GOAL OF THE EXERCISE:
Write out every line exactly, from the first line of the records below through the line that contains "Privacy Policy (135, 2517)".

::: RECORD EXCERPTS :::

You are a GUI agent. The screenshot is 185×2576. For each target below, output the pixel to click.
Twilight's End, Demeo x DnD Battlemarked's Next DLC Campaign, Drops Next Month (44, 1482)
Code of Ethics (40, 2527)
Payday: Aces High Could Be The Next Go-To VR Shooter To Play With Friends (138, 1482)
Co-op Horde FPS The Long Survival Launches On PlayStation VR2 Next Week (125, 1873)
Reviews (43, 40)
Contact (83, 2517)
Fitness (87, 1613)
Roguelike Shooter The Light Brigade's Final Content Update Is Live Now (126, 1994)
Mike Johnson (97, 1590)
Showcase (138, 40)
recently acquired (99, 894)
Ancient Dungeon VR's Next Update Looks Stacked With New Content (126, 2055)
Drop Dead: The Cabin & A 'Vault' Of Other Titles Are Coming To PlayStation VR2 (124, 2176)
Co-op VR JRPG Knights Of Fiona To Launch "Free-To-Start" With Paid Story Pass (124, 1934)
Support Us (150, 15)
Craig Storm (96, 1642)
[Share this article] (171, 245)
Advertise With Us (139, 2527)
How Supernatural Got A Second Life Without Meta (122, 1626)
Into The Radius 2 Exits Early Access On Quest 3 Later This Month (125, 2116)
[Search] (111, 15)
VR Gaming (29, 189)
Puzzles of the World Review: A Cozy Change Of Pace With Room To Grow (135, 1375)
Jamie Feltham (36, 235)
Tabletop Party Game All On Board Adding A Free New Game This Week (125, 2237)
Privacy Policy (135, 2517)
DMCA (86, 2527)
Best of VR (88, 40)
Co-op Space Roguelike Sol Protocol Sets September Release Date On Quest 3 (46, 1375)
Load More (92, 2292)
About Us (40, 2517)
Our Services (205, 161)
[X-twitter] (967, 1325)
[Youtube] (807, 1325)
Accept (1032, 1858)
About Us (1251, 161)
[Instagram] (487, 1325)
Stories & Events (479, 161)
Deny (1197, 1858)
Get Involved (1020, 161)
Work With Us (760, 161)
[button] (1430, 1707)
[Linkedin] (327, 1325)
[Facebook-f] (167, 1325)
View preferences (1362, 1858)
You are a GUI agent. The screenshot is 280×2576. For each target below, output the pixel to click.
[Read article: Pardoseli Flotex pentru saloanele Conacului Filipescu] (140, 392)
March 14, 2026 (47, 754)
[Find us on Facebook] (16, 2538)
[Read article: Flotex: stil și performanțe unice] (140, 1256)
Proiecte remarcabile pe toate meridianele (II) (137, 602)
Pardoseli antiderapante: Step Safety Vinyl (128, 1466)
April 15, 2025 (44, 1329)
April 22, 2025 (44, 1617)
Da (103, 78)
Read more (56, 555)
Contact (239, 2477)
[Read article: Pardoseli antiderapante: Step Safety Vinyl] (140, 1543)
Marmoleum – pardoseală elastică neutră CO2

:::

EXERCISE SOLUTION:
You are a GUI agent. The screenshot is 185×2576. For each target below, output the pixel to click.
Twilight's End, Demeo x DnD Battlemarked's Next DLC Campaign, Drops Next Month (44, 1482)
Code of Ethics (40, 2527)
Payday: Aces High Could Be The Next Go-To VR Shooter To Play With Friends (138, 1482)
Co-op Horde FPS The Long Survival Launches On PlayStation VR2 Next Week (125, 1873)
Reviews (43, 40)
Contact (83, 2517)
Fitness (87, 1613)
Roguelike Shooter The Light Brigade's Final Content Update Is Live Now (126, 1994)
Mike Johnson (97, 1590)
Showcase (138, 40)
recently acquired (99, 894)
Ancient Dungeon VR's Next Update Looks Stacked With New Content (126, 2055)
Drop Dead: The Cabin & A 'Vault' Of Other Titles Are Coming To PlayStation VR2 (124, 2176)
Co-op VR JRPG Knights Of Fiona To Launch "Free-To-Start" With Paid Story Pass (124, 1934)
Support Us (150, 15)
Craig Storm (96, 1642)
[Share this article] (171, 245)
Advertise With Us (139, 2527)
How Supernatural Got A Second Life Without Meta (122, 1626)
Into The Radius 2 Exits Early Access On Quest 3 Later This Month (125, 2116)
[Search] (111, 15)
VR Gaming (29, 189)
Puzzles of the World Review: A Cozy Change Of Pace With Room To Grow (135, 1375)
Jamie Feltham (36, 235)
Tabletop Party Game All On Board Adding A Free New Game This Week (125, 2237)
Privacy Policy (135, 2517)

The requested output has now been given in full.